* [Material for the task]
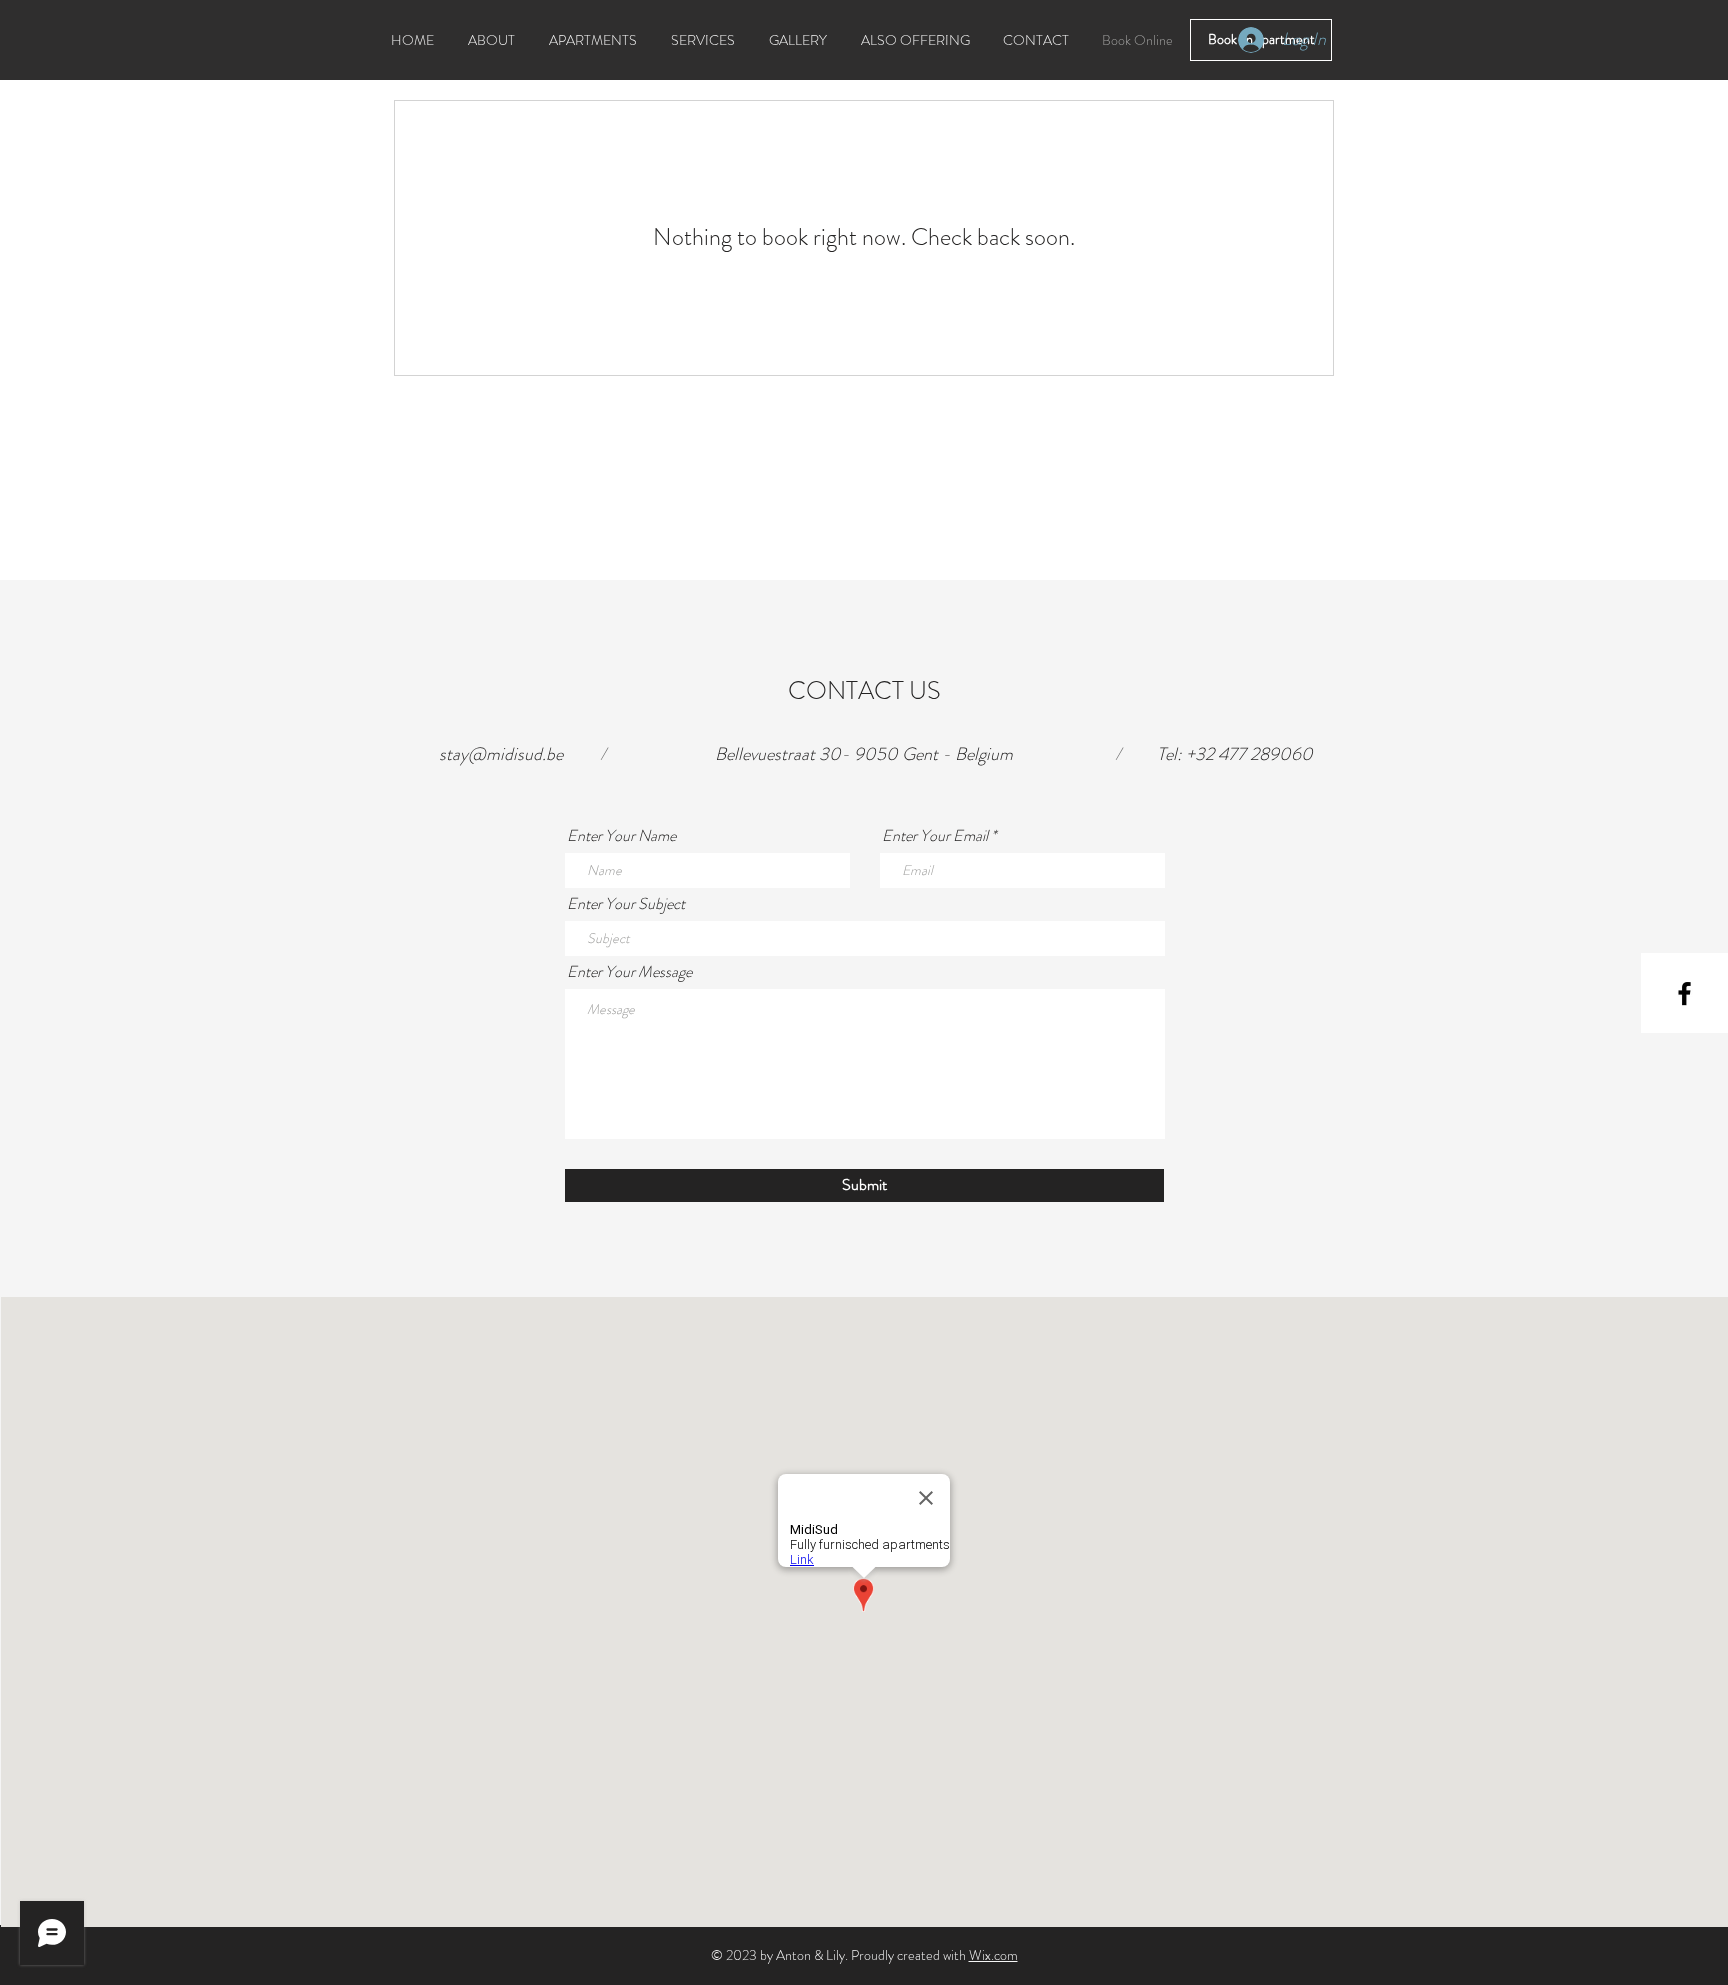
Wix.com (993, 1955)
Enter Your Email (935, 836)
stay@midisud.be (501, 754)
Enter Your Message (629, 972)
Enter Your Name (621, 836)
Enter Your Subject (626, 904)
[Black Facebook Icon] (1684, 993)
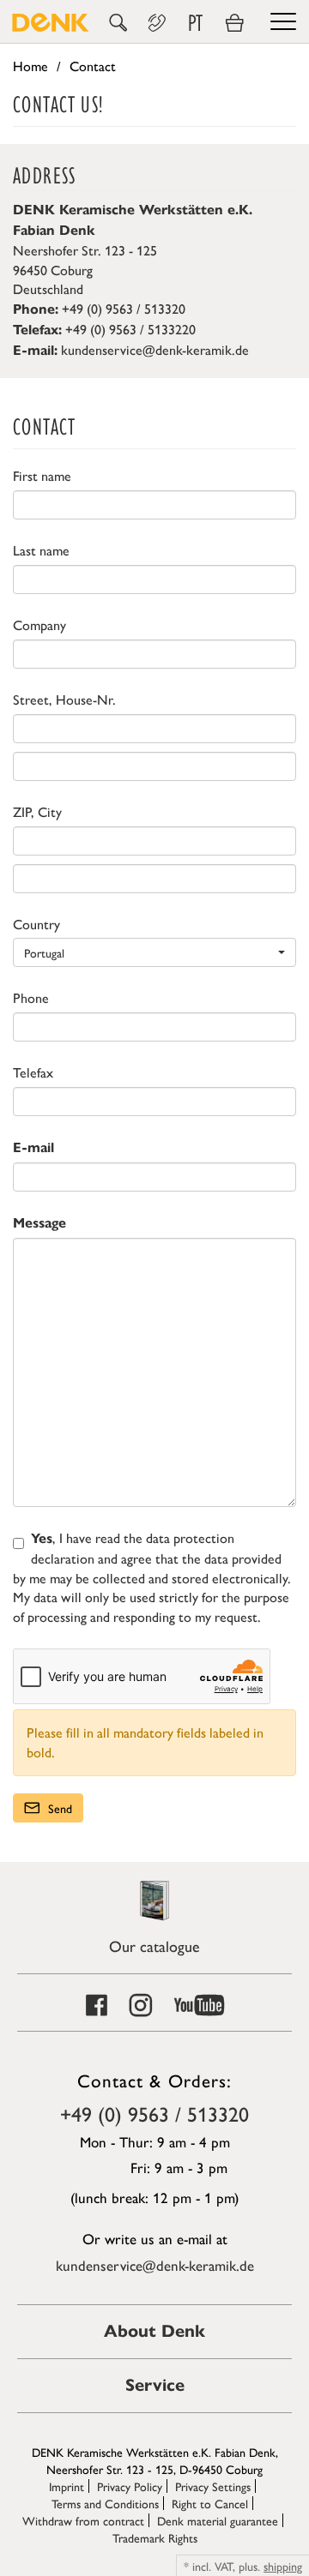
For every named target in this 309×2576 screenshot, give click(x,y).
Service (155, 2385)
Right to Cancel (210, 2503)
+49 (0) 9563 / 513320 (154, 2113)
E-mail (33, 1147)
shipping (283, 2565)
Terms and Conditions (105, 2503)
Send (58, 1807)
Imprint (66, 2486)
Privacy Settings (213, 2486)
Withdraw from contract (83, 2520)
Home (30, 65)
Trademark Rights (154, 2537)
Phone (31, 997)
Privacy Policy (129, 2486)
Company (39, 624)
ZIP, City (37, 811)
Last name (41, 550)
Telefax (33, 1072)
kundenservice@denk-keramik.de (155, 349)
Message (39, 1223)
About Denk (154, 2331)
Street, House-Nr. (64, 699)
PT (195, 23)
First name (42, 475)
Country (36, 924)
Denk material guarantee (217, 2520)
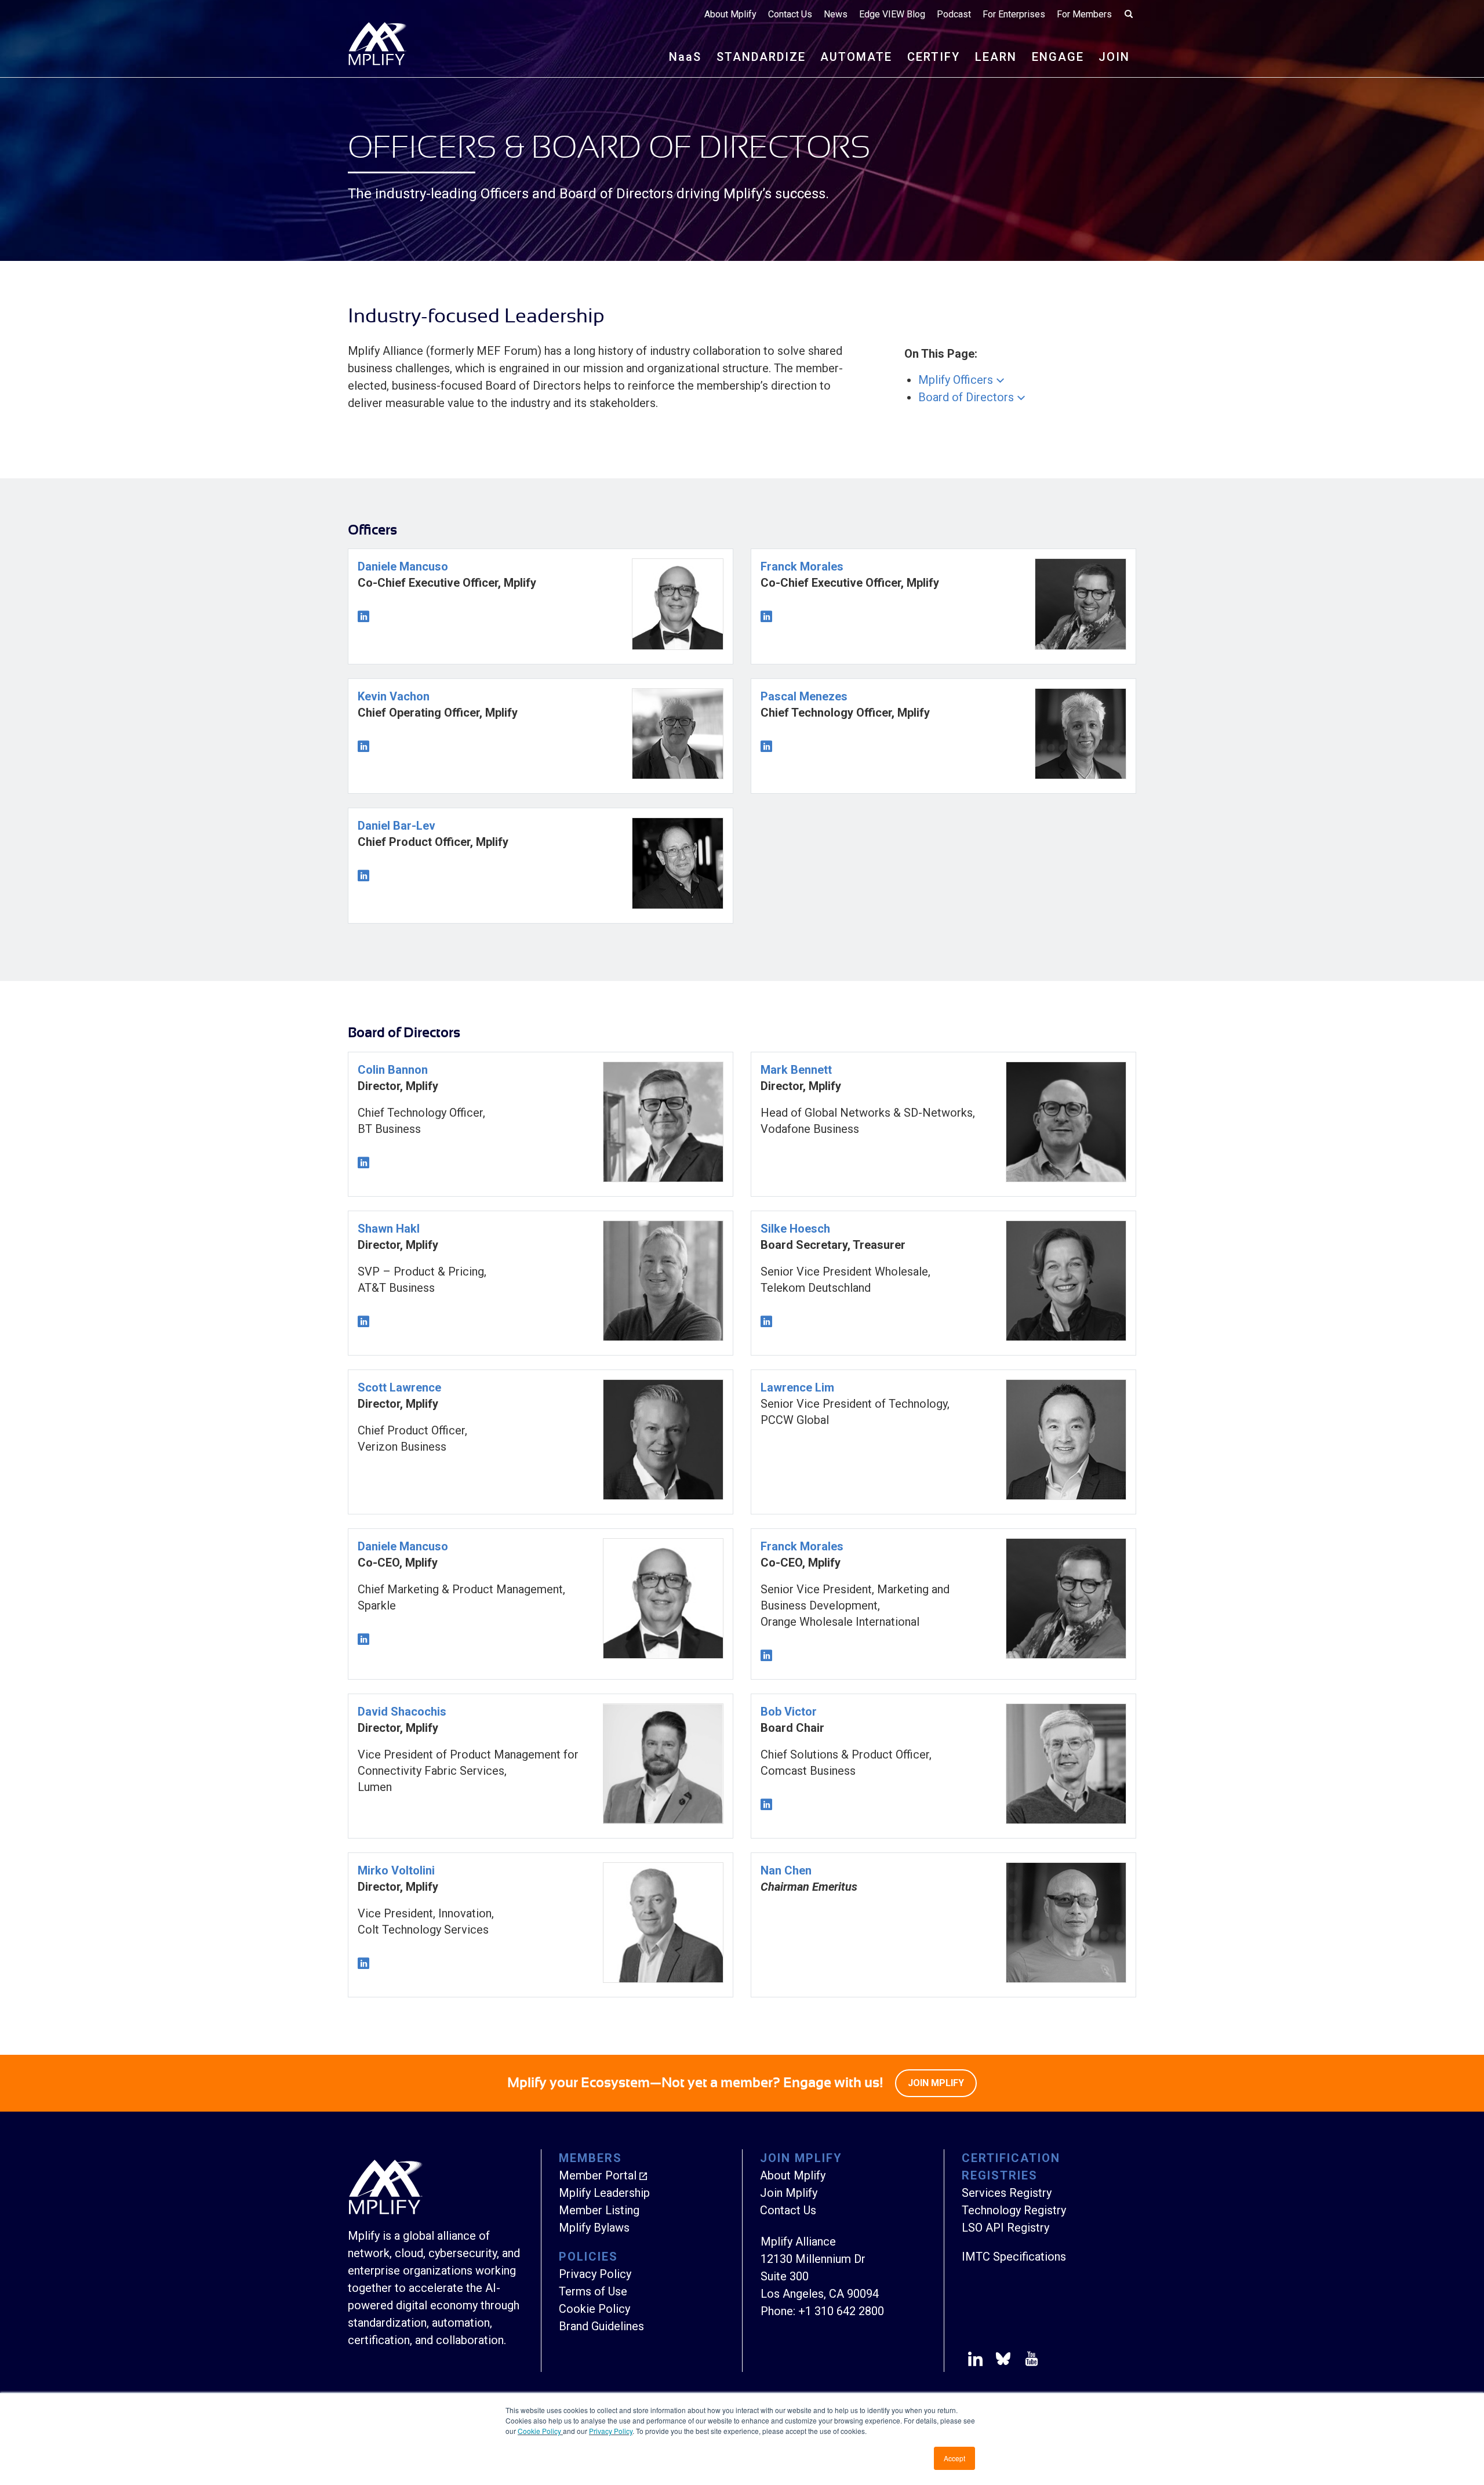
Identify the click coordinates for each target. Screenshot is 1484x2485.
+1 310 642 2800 (841, 2311)
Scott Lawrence (399, 1387)
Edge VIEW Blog (892, 14)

* [Goal of the exercise] Write the data above out again exactly, every line of it, and exclude the pictures.

* [Answer to the exercise]
Wix.com (993, 1955)
Enter Your Email (935, 836)
stay@midisud.be (501, 754)
Enter Your Message (629, 972)
Enter Your Name (621, 836)
Enter Your Subject (626, 904)
[Black Facebook Icon] (1684, 993)
For every named target in this 309×2576 screenshot, give click(x,y).
Service (155, 2385)
Right to Cancel (210, 2503)
+49 (0) 9563 / 513320 (154, 2113)
E-mail (33, 1147)
shipping (283, 2565)
Terms and Conditions (105, 2503)
Send (58, 1807)
Imprint (66, 2486)
Privacy Settings (213, 2486)
Withdraw from contract (83, 2520)
Home (30, 65)
Trademark Rights (154, 2537)
Phone (31, 997)
Privacy Policy (129, 2486)
Company (39, 624)
ZIP, City (37, 811)
Last name (41, 550)
Telefax (33, 1072)
kundenservice@denk-keramik.de (155, 349)
Message (39, 1223)
About Denk (154, 2331)
Street, House-Nr. (64, 699)
PT (195, 23)
First name (42, 475)
Country (36, 924)
Denk material guarantee (217, 2520)
Identify the click coordinates for each target. Screenshot is 1484x2485.
+1 310 642 2800 (841, 2311)
Scott Lawrence (399, 1387)
Edge VIEW Blog (892, 14)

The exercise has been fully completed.